Do the PGA Tour's 'Strokes Gained' statistics have a sample-size problem?The PGA Tour's implementation of Strokes Gained metrics have been a statistical breakthrough, but are they used properly during the season?
Let me issue an emphatic disclaimer up top: I love the PGA Tour’s “Strokes Gained” metrics, and I’ve loved them for years. As the statistical brain child of Columbia University professor Mark Broadie, it represents professional golf’s first meaningful foray into advanced metrics, and it’s already revolutionized how some of us think about the sport. I’m about to nitpick about one particular facet of how it’s used on tour, but before I do, I want to make it clear that Broadie’s work has been immensely valuable to golf, and I genuinely wish the tour had implemented the system earlier and more comprehensively.
So, what is Strokes Gained? First implemented in 2011 and now back-dated to 2004, it’s a unified method of measuring an individual golfer against the PGA Tour average. Using a treasure trove of ShotLink data amassed over the years, it’s possible to determine exactly how many strokes the fictional “average PGA Tour golfer” requires to put the ball in the hole in a given situation. Putting from 20 feet? Thousands and thousands of real-life examples tell us that it requires an average of 1.874 strokes. Hitting a 140-yard approach from the fairway? 2.89 strokes. Two hundred yards away and in the rough? 3.39 strokes. On the tee, 519 yards away? 4.5 strokes.
You get the idea. Strokes gained, then, measures how much better or worse any real player performs compared to these averages—with adjustments for how the field performs in the specific event being measured. Since the norm for a 20-foot putt is 1.874 strokes, the strokes gained score for a player who sinks a 20-footer is +.874—he beat the average by that amount—while a player who two-putts from that distance receives a score of -0.126. Over the course of a round, a tournament and a season, these numbers add up to an overall strokes gained score and give us a comprehensive picture of a golfer’s skill. Even more usefully, they can be broken down by shot type—strokes gained/off the tee, strokes gained/tee to green, strokes gained/on the approach, strokes gained/around the green and strokes gained/putting.

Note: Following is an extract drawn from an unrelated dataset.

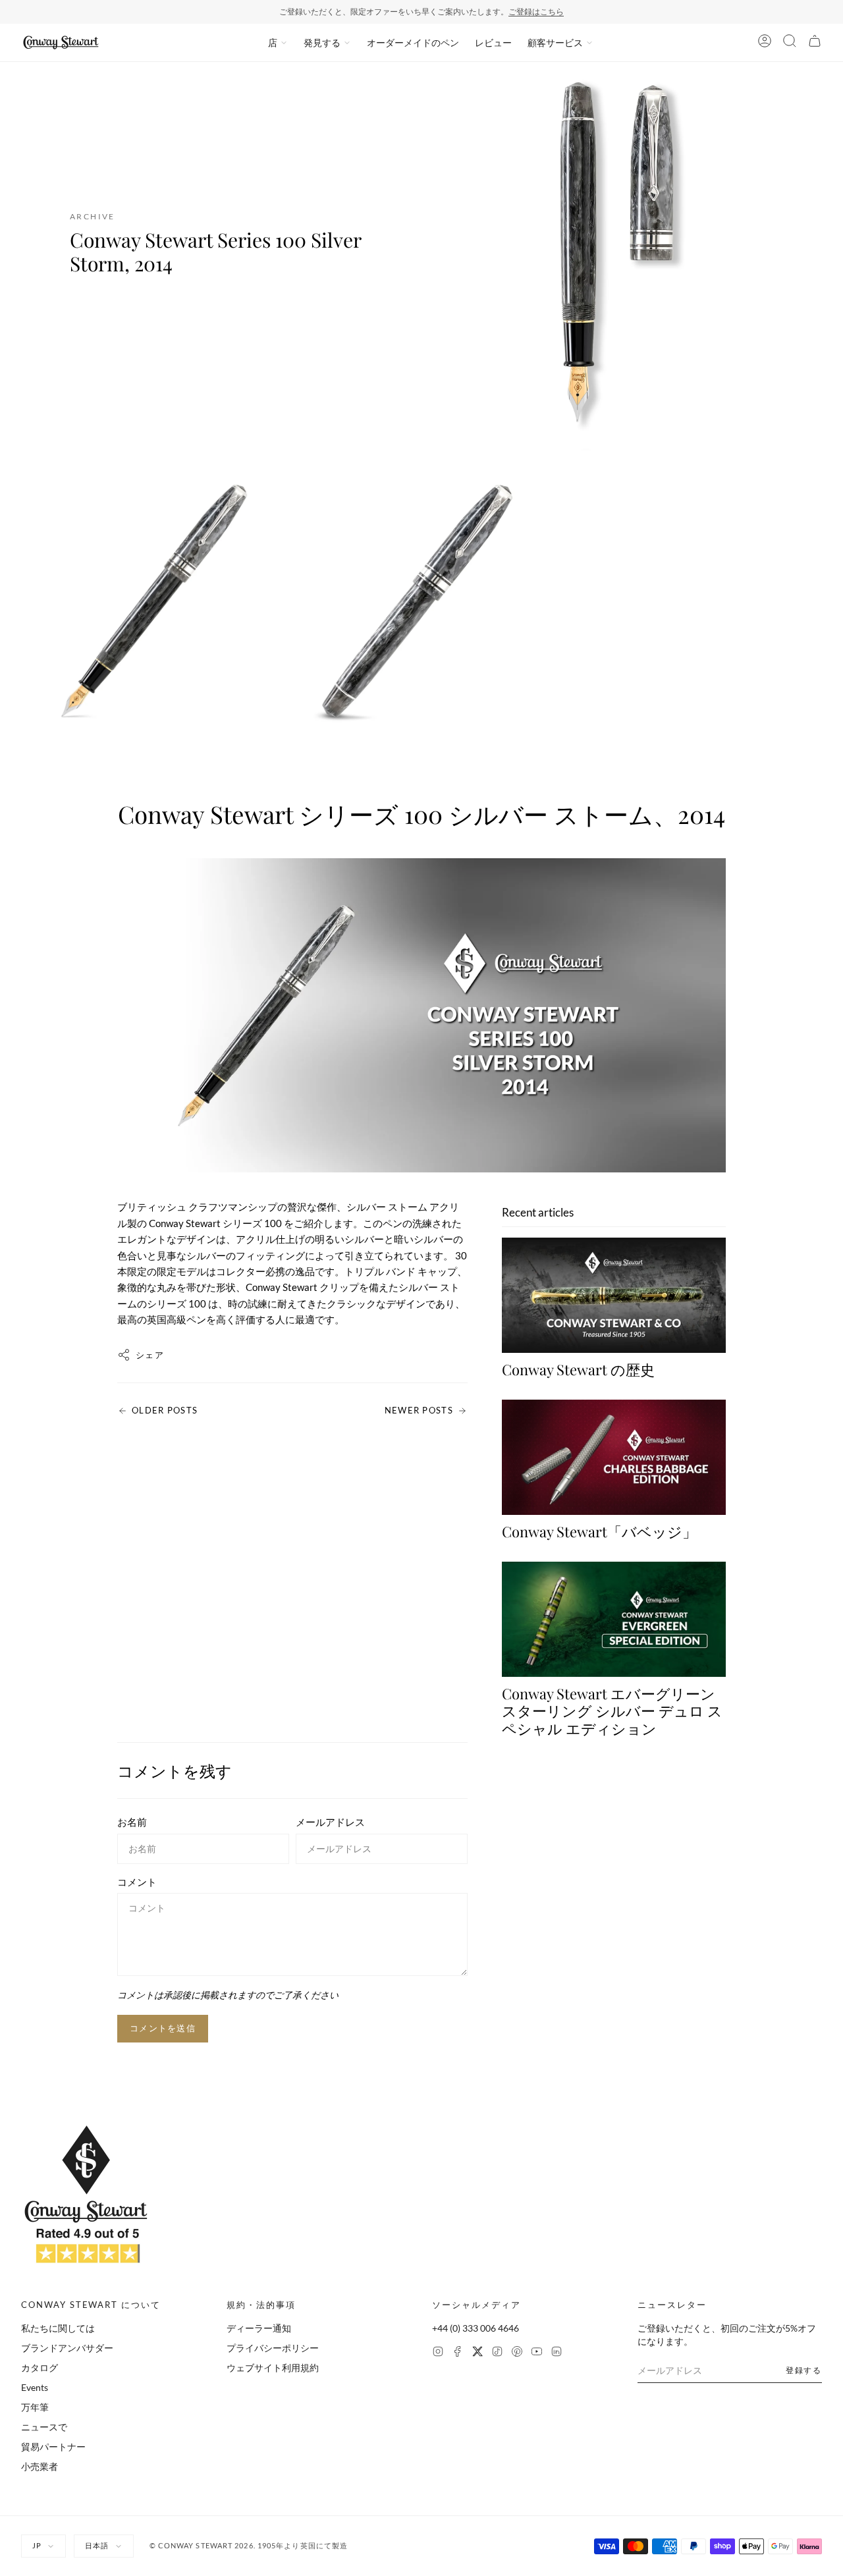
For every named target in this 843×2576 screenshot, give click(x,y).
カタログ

The accumulated data gives fans a new kind of insight into a sport that was mired in near-useless (and often misleading) statistics for its entire history. It’s also a gold mine for players. Now, more than ever before, a PGA Tour golfer can see precisely where he excels, and where he needs to improve, with a high degree of specificity. Someone who sits in the top 10 in making putts inside 10 feet might struggle outside 30 feet, and that kind of knowledge can be invaluable when deciding how to practice.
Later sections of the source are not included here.